With NiceHash 2.0.X.X, everything GPU runs within Excavator and it switches algos on the fly, so that shouldn't really happen.
 
With NiceHash 2.0.X.X, everything GPU runs within Excavator and it switches algos on the fly, so that shouldn't really happen.

First, I forgot to mention in my previous posts that I'm not overclocking the GPUs or CPU in my rig. I have the GPUs set at 70% power through MSI Afterburner, and the memory is untouched (+0).

I think I'm still having a problem, although it's greatly reduced with manually setting up the virtual memory.

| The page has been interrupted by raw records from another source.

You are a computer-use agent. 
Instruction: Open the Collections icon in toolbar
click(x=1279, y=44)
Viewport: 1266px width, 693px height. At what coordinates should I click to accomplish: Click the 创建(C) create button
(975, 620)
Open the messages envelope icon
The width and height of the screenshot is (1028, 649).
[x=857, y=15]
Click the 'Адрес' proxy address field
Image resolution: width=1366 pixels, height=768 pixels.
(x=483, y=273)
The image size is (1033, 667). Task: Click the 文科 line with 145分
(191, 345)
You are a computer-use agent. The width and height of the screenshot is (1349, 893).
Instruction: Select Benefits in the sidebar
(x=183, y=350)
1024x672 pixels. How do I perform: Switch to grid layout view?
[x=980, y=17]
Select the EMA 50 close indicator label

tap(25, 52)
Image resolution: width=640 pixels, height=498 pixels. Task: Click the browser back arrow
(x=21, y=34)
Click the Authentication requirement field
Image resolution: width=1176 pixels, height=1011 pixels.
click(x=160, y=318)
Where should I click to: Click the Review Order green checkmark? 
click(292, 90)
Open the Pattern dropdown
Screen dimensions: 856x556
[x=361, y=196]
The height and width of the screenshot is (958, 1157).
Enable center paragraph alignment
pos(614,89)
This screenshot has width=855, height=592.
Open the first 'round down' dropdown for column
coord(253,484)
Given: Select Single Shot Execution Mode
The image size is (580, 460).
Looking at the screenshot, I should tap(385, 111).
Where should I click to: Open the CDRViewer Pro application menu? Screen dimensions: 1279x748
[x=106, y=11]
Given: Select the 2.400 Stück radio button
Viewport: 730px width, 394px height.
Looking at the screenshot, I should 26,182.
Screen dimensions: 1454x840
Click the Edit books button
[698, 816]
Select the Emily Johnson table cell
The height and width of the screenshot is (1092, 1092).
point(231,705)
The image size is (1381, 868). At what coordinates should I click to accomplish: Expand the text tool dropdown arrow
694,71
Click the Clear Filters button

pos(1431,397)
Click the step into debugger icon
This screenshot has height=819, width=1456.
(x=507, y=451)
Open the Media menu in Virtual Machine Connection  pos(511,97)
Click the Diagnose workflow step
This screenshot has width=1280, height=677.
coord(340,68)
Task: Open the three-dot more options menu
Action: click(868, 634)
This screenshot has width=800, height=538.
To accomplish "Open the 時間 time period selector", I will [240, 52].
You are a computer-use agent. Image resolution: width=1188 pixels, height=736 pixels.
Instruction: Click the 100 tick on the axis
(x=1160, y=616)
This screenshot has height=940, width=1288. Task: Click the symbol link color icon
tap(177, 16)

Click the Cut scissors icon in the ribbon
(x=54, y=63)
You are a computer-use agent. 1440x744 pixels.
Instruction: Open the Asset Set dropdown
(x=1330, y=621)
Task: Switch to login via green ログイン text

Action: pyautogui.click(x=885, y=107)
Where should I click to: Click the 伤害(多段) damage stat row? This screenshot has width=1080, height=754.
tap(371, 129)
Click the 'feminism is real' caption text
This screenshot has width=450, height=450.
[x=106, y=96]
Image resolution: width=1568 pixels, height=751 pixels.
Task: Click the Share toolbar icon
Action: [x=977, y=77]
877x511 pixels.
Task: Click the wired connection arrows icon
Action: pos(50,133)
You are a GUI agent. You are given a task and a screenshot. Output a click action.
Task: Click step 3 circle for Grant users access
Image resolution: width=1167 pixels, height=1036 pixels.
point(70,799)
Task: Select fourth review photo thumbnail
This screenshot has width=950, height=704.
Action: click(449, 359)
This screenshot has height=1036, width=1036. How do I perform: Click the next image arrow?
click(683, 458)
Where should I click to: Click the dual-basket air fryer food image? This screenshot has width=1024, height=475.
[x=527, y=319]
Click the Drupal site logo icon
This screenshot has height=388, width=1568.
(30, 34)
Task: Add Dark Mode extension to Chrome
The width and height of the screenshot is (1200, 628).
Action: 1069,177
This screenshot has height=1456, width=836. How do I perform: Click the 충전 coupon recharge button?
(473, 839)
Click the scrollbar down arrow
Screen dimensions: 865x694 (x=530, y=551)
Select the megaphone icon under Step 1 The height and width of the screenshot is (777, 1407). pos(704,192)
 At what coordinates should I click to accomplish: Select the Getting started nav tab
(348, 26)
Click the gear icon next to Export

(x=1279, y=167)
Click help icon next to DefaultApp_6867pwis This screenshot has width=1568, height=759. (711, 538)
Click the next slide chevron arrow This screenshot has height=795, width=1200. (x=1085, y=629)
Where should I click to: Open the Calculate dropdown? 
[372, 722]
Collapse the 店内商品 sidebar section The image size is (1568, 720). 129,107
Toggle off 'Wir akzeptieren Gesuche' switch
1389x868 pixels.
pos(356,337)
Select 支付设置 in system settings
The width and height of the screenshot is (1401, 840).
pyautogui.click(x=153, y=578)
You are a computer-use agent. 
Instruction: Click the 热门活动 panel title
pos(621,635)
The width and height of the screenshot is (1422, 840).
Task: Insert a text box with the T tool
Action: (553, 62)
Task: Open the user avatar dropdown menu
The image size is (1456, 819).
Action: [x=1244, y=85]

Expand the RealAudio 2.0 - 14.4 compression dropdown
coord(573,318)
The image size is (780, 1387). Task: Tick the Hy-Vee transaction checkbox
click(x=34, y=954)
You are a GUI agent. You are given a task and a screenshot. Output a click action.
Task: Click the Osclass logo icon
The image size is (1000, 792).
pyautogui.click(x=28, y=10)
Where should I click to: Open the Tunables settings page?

The excavator will run for quite some time (anywhere from 40 min. to 1 hour) before it restarts and runs again for an extended period. So, I'm not seeing the noticeable dips in the GPUs' temperature histories like I did before manually setting the virtual memory. I've tried looking through the log file, but the only thing I can find when searching for "error" is "connection lost." I've tried watching the output window to see if I can see an error message flash like before, but there doesn't appear to be an error in red like I was seeing before I increased the virtual memory. My plan was to start removing cards today to see if I could find the problematic one. However, I my put that on hold because...

I did a test with a computer that I mine on when not using it for analysis work. It is a dual Xeon E5-2670, 64 Gb RAM, and MSI GTX 1060 6gb system. I have not changed the virtual memory settings from the default on this system (Windows 10). The Geforce driver is version 388 and the NiceHash miner release is 2.0.2.4 on this computer. Last night, I moved the excavator output window away from its default location on this computer. When I checked it this morning, the excavator must have restarted because it was in its default location.

There is something going on with both of these systems, and it seems to coincide with the Daggerhashimoto algo rising to prevalence when Equihash dropped off.

I would really like to get this fixed, but the BTC levels mined don't seem to be off very much if at all. Maybe it will sort out when a new version of NiceHash is released.